ASCO GU 2024: Latest in PARP inhibitors for prostate cancer
Dr Friederike Schlurmann – Centre Hospitalier Universitaire de Brest, Brest, France
Dr Nabil Adra – IU Health University Hospital, Indianapolis, USA
Dr Emmanuel Antonarakis – John Hopkins Sidney Kimmel Comprehensive Cancer Center, Baltimore, USA
Dr Hiroshi Kitamura – University of Toyama, Toyama, Japan
FS: Hi everybody and welcome to the ecancer round table discussion about the newest developments in PARP inhibition in metastatic prostate cancer. I’m Dr Friederike Schlurmann, I’m a GU oncologist in France at the University Hospital of Brest. I’m happy to be joined today with my three colleagues who are going to introduce themselves.
HK: Hello everyone, my name is Hiroshi Kitamura, a urologist at the University of Toyama, Japan.
EA: Hello, my name is Emmanuel Antonarakis and I’m a GU medical oncologist at the University of Minnesota.
NA: Hello, my name is Nabil Adra and I’m a GU medical oncologist at Indiana University.
FS: Great. So Dr Adra, we have had so many data since 2022, since the first data presented from PROpel at the ASCO GU. So we have updates at every congress, so what have we seen this year at ASCO GU 2024? Something new? Just tell us a little bit.
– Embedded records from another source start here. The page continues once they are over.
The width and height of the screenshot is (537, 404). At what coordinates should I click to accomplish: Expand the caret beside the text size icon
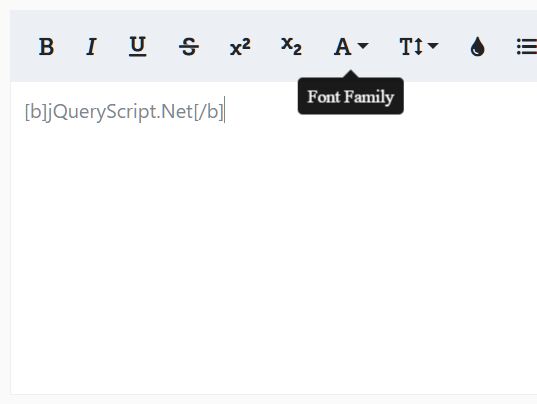433,45
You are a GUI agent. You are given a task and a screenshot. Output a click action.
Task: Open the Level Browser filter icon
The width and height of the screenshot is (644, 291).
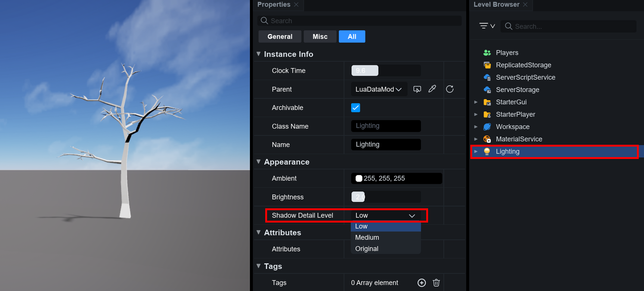tap(487, 26)
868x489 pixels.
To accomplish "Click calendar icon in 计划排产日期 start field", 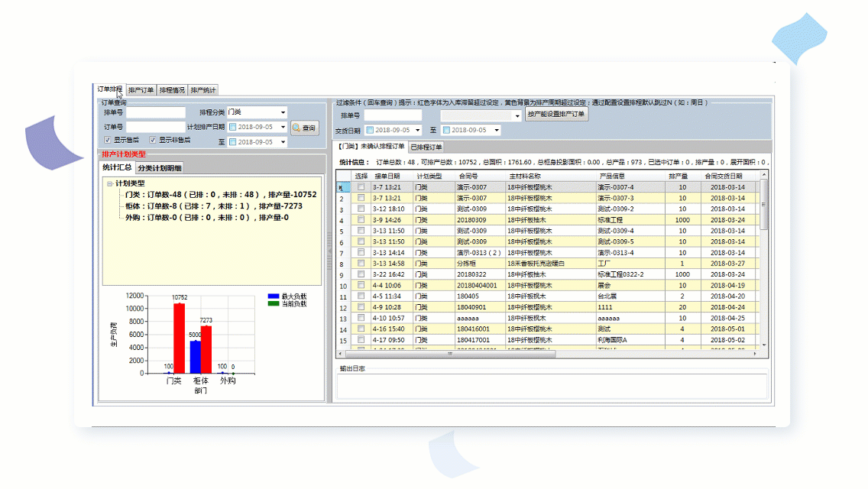I will (232, 127).
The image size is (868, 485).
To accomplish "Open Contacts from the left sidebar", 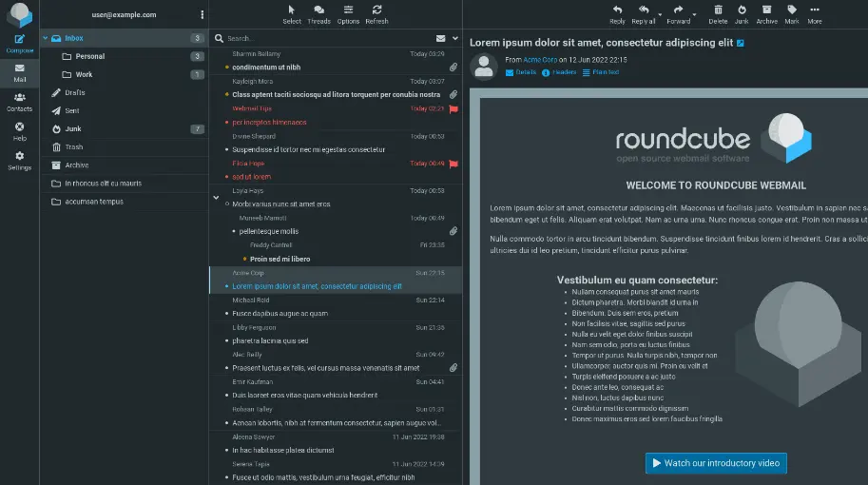I will tap(19, 102).
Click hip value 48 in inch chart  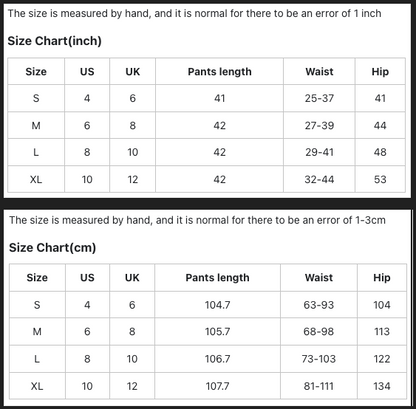point(380,152)
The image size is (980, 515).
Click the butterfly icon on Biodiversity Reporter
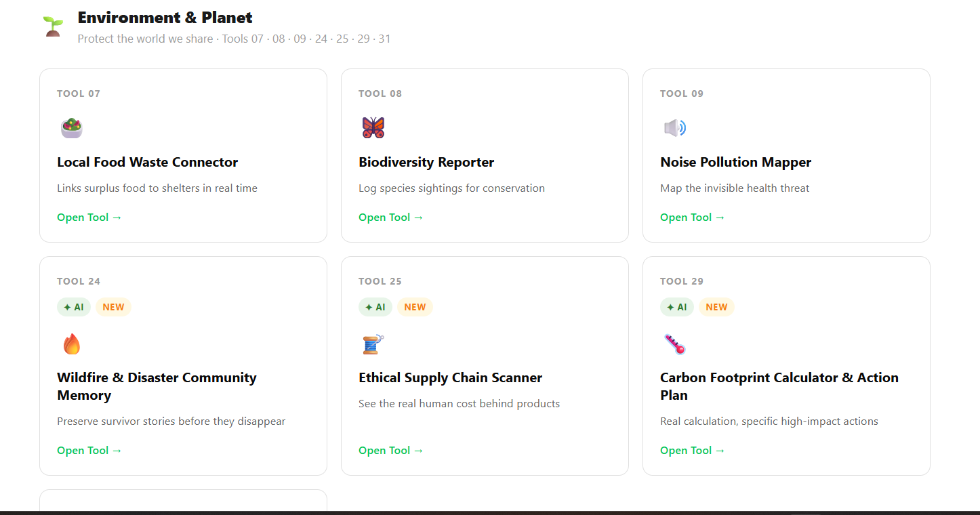click(372, 127)
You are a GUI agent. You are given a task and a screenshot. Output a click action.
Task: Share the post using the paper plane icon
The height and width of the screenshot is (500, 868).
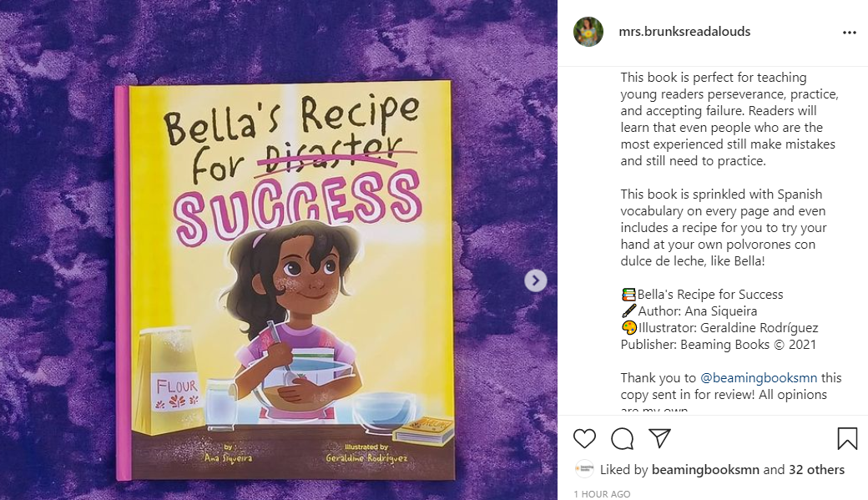click(659, 438)
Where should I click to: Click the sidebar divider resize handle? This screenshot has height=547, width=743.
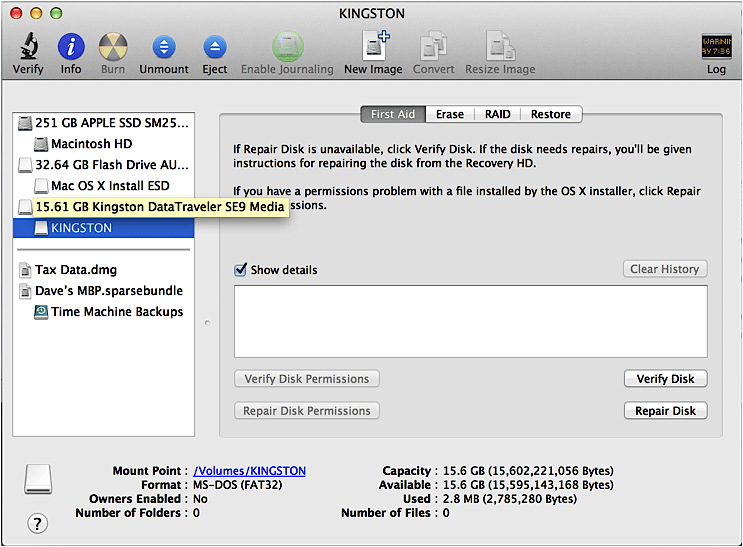point(206,323)
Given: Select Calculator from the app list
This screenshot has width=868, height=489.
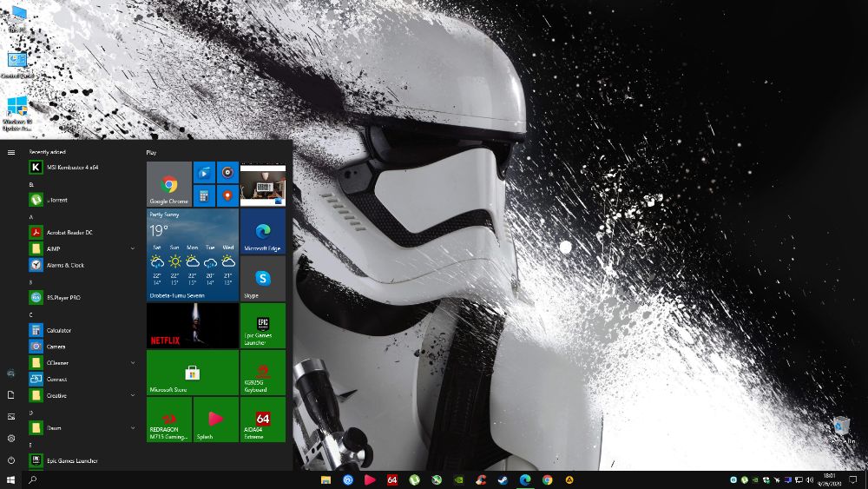Looking at the screenshot, I should coord(59,330).
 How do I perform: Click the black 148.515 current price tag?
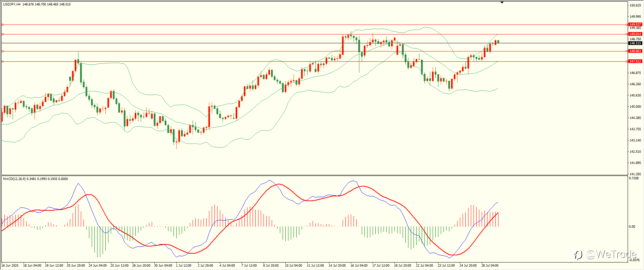(x=635, y=43)
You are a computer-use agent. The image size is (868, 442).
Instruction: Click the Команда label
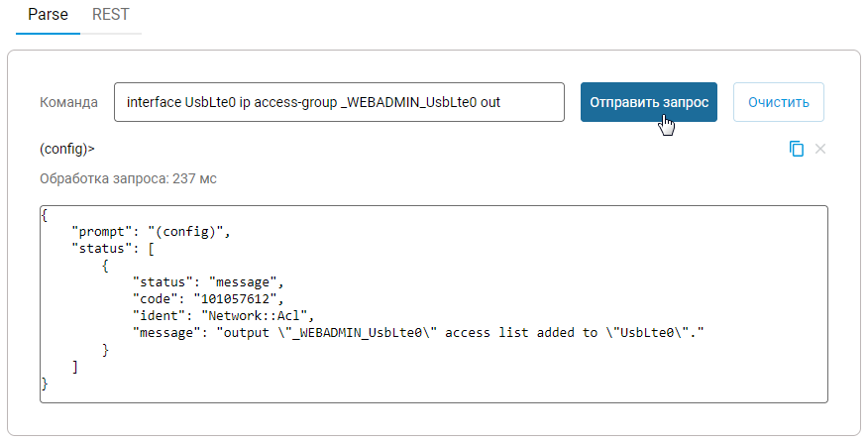(x=68, y=102)
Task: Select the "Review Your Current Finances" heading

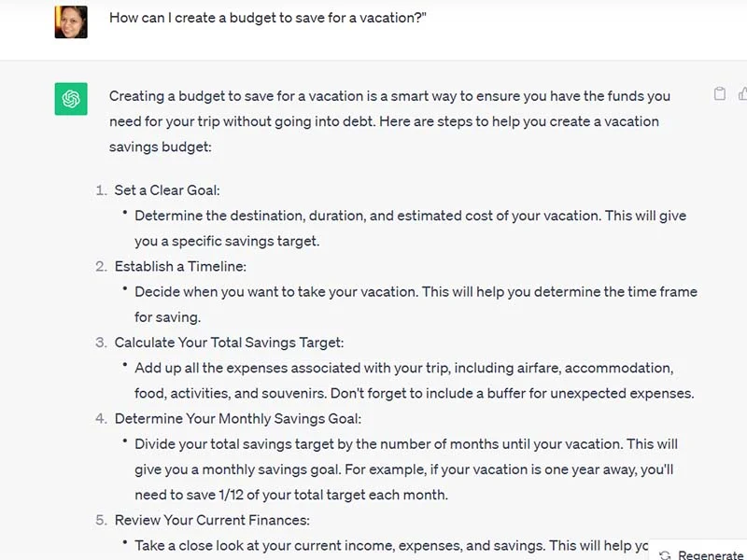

NA: Sure. It’s an exciting time for PARP inhibition in prostate cancer for sure. So at ASCO GU we saw updates from two major trials, the TALAPRO-2 trial and the MAGNITUDE trial as well. Just to recap, the TALAPRO-2 trial is a randomised phase III trial that evaluated patients with metastatic castration-resistant prostate cancer in the first line metastatic CRPC setting. It randomised patients to receive enzalutamide plus talazoparib versus enzalutamide plus placebo with a prospective evaluation of next generation sequencing using tissue and blood analysis for genomic testing. The results of that trial showed that patients who were randomised to the enzalutamide plus talazoparib had an improved radiographic progression free survival compared to enzalutamide plus placebo. This improvement was overall more pronounced in patients who had BRCA1/BRCA2 mutations prospectively tested and also that improvement was more pronounced in the patients who had HRR mutations altogether. There was still improvement in radiographic progression free survival in that subset of patients who did not have any HRR alterations but that benefit in that subgroup was less pronounced. At ASCO GU this year we saw updates from the TALAPRO-2 trial which showed mainly reporting the patient-reported outcomes which highlighted our concern that perhaps treating patients with enzalutamide and talazoparib might increase the adverse events and have a negative impact on quality of life. Actually, the patient-reported outcomes show no substantial deterioration in quality of life in those patients, actually they’re quite similar to patients who are on single agent enzalutamide. So it was no concern in that aspect.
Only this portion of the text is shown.